In the material below, find the line containing "View who can see Trig model marking" and the line containing "Where should I", then reproduce exactly both of them and every line between, and nothing else.
○ ○ ○
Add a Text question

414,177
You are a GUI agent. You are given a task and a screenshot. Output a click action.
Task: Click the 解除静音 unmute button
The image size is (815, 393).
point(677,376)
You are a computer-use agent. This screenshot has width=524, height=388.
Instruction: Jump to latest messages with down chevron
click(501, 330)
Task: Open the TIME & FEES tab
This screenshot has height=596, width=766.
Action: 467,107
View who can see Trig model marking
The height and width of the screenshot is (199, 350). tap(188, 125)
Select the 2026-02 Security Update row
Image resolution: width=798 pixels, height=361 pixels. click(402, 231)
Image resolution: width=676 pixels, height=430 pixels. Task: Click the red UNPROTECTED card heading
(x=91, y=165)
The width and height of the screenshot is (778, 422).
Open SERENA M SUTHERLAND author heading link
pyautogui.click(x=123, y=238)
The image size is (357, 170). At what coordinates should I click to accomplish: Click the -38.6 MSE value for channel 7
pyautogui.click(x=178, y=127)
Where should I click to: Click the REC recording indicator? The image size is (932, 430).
○ ○ ○
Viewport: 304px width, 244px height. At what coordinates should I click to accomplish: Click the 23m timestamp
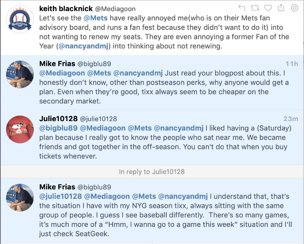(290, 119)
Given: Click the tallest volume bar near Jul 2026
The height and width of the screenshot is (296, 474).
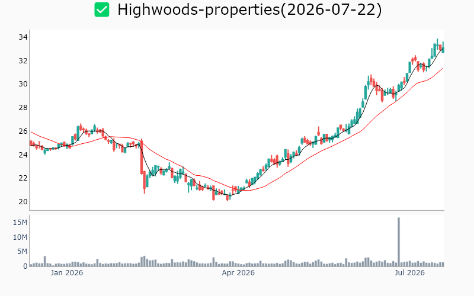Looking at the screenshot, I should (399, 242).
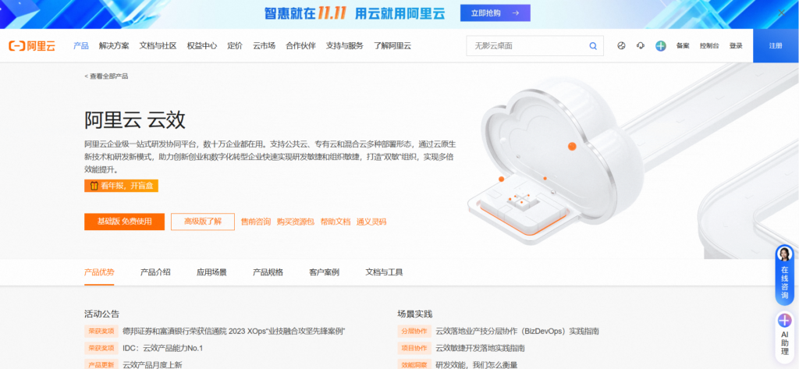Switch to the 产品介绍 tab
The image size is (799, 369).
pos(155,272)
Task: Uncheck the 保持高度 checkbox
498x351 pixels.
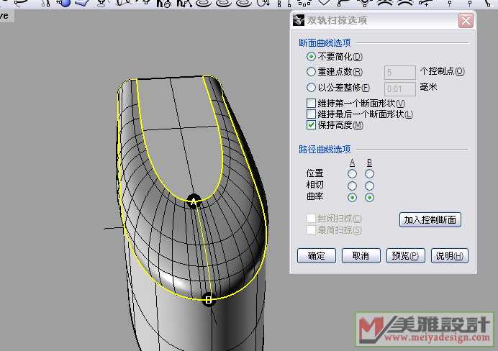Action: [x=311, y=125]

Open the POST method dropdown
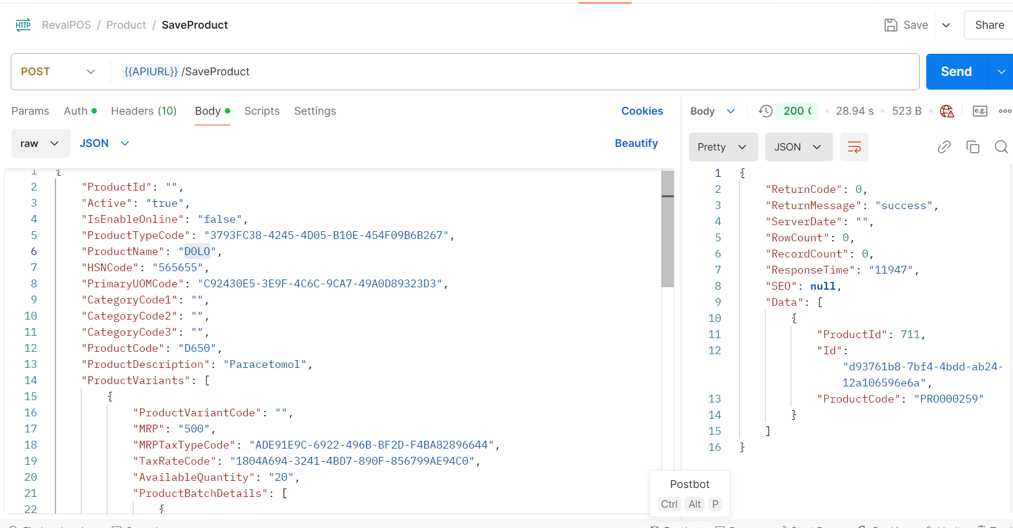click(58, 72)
○ ○ ○
Expected answer:
View who can see Trig model marking
The height and width of the screenshot is (199, 350). tap(188, 125)
Select the 2026-02 Security Update row
Image resolution: width=798 pixels, height=361 pixels. click(402, 231)
Image resolution: width=676 pixels, height=430 pixels. Task: Click the red UNPROTECTED card heading
(x=91, y=165)
The width and height of the screenshot is (778, 422).
Open SERENA M SUTHERLAND author heading link
pyautogui.click(x=123, y=238)
The image size is (357, 170). At what coordinates should I click to accomplish: Click the -38.6 MSE value for channel 7
pyautogui.click(x=178, y=127)
Where should I click to: Click the REC recording indicator? The image size is (932, 430).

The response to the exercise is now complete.